DATA COMMUNICATIONS, WHERE TECHNOLOGY MEETS CREATIVITY

Data is exploding and is no longer the preserve of the direct marketing department. Mike Robb, managing director of Bold Space, looks at how effective data usage can help corporate communications professionals focus on targeted campaigns, respond to crises, and help leaders decide what is important and worthy of consideration.

Let’s be clear: the days of communications activity determined entirely by the contents of a human mind are over. The world moves too fast. Effective use of data ensures your customers or stakeholders have a better experience of your brand by mixing human intuition and creativity with data-led fact. In so doing, you will deliver more precise, targeted and efficient campaigns than ever before.

For those at the start of this journey, it is more obvious to see how data can be deployed in some cases than others. Monitoring and evaluating trends as they develop; identifying consistent behaviours of customers or journalists; tracking sentiment on issues and competitors in real-time; developing a clear understanding of what information people are actually searching for and how to adapt your communications to fit; and responding to crises as they emerge are five of the most obvious areas in which data can have a fundamental impact on your communications.

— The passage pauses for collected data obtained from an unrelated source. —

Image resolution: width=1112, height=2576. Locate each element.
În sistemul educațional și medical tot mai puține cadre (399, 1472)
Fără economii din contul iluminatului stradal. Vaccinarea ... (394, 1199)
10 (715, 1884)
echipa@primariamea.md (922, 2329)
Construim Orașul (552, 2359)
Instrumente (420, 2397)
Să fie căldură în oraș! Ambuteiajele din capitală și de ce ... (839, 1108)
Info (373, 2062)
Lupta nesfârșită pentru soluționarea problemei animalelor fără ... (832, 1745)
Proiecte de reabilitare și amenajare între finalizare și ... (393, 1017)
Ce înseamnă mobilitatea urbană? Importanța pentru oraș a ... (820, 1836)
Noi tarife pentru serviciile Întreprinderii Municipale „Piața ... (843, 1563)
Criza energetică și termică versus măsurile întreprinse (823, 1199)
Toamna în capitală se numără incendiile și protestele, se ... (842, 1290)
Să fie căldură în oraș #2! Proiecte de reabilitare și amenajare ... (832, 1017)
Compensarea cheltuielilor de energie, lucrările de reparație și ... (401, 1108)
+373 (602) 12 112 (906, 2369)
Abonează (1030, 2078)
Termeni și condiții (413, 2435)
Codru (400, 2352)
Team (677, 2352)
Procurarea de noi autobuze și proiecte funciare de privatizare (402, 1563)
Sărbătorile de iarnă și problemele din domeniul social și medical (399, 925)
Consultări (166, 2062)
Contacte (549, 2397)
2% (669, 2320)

In a crisis, to take one of these examples, a response today that is not led by data is severely lacking. If a negative story breaks about your brand, the data can tell you how big that story will get based on objective fact, not opinion. Technology exists today that can tell you after 30 minutes of a story being live how far that news will spread over a 24-hour period to a 90% accuracy. If you are advising business leaders on a response without using this sort of data, you are doing your client or employer a great disservice.

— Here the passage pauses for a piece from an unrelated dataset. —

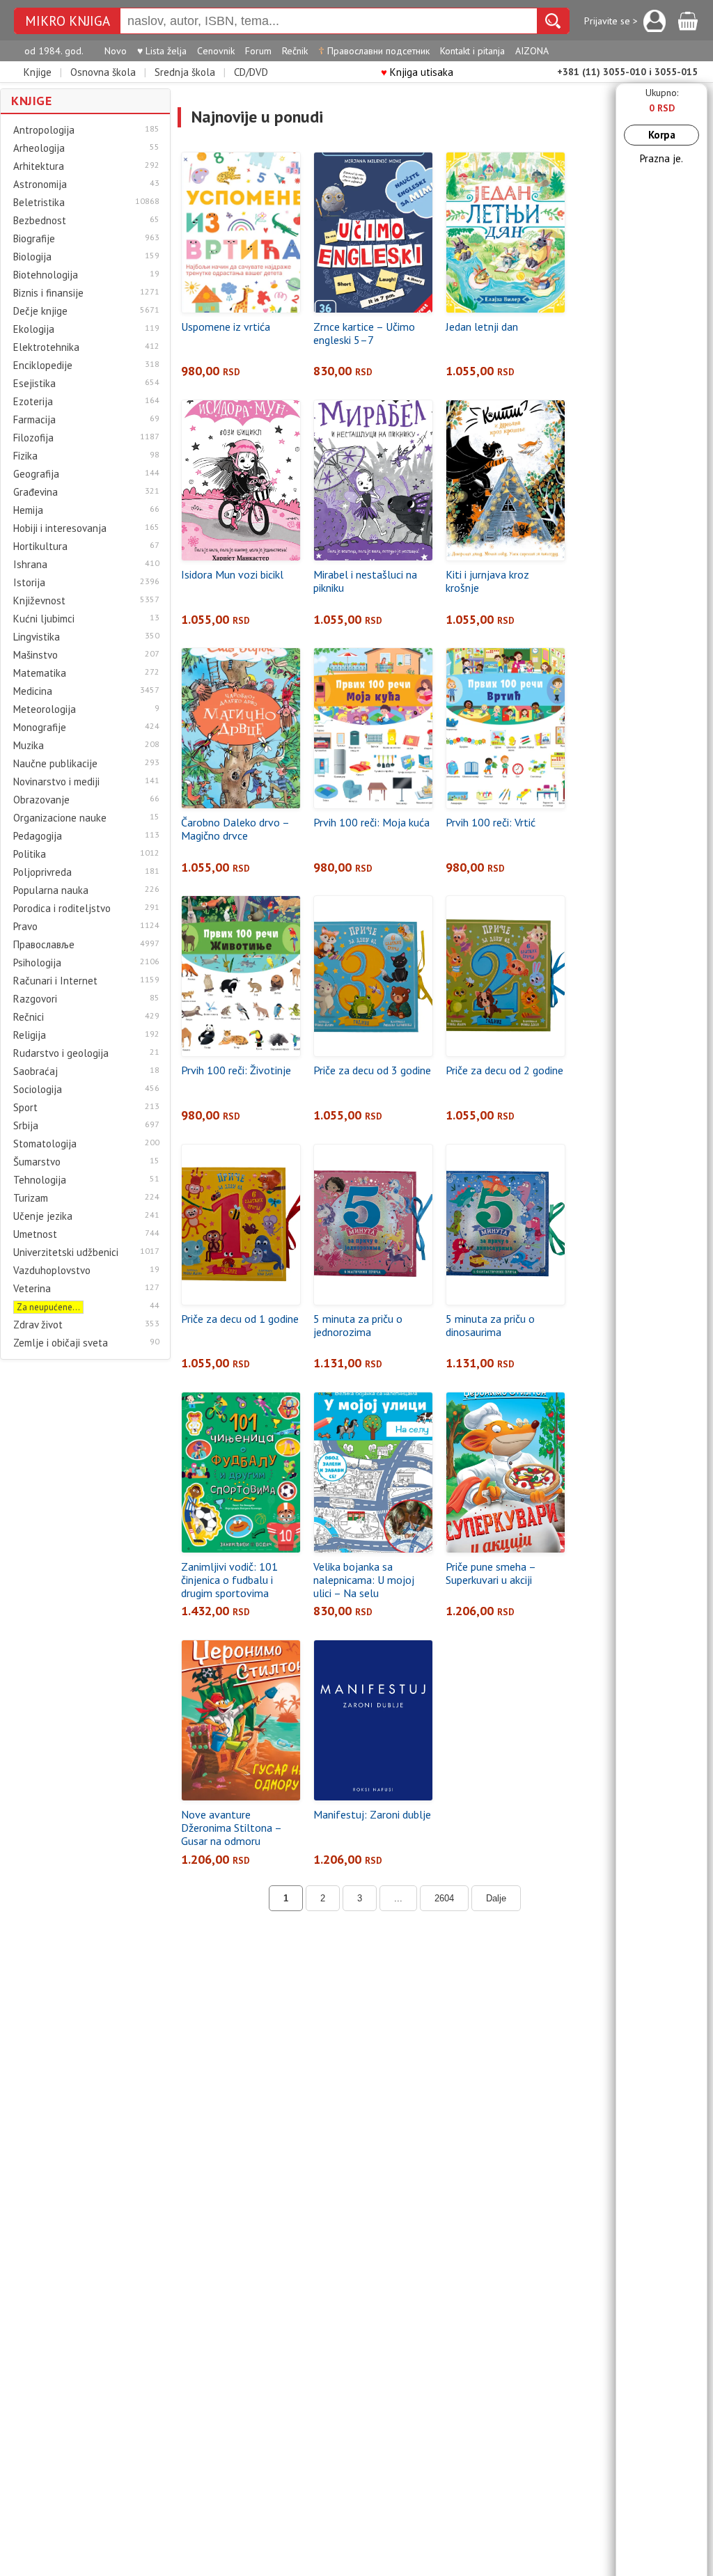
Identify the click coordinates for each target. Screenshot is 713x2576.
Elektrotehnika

Data has an equally important role to play when considering positive and proactive activity. It is no longer the case that identifying emerging topics or news trends is down to intuition – data can tell you how things are developing and where to focus your next campaign to deliver maximum impact.

Unquestionable challenges – but a nut that has to be cracked

At their heart, communicators are creative; they are words and ideas people; they work on stories not spreadsheets. And therein lies the challenge for the communicators of tomorrow, where a more diverse skillset will be required to be the best in the industry.

Once you see the light of what data can give you, the immediate challenge shifts to how to interpret it. Getting hold of useful metrics is no longer a major issue: deciding what really matters is where the real challenge lies. This is where communications leaders can play a pivotal role in any organisation – interpreting the reams of information to decide what is important, what should be considered in decision-making and how to turn it into something accessible and useful for time-poor senior leaders.

At Bold Space we have created a data-led model that underpins our Whole World Brand View methodology – 14 consideration areas we believe determine truly effective creative, content and communications. Billions of data points sit underneath this, so we are creating technology that enables clients to distil that into a select set of key metrics, delivering a completely new and more focused view of a brand’s reputation.

Developing this capability to interpret data and make it relevant should be one of the top priorities for senior in-house communicators today: curating it, analysing it, visualising it, and fundamentally separating what matters from what doesn’t.

 More than a feeling

Communications is now more than a feeling – it is, in part at least, data-led fact. Predictive analytics enables us to build strategies that have never been built before, and technology and analytic models can potentially enable brands to predict the future performance of communications campaigns before they have even begun. Data drives deeper insight that ensures more informed and precise strategy, which in turn leads to far more impactful and targeted campaigns.

To reiterate: this is undoubtedly a hard nut to crack. Reverse engineering this data and technology, and a completely new approach to delivering day-to-day communications, into an established team is not easy. But those who ignore the importance of data could be living on borrowed time.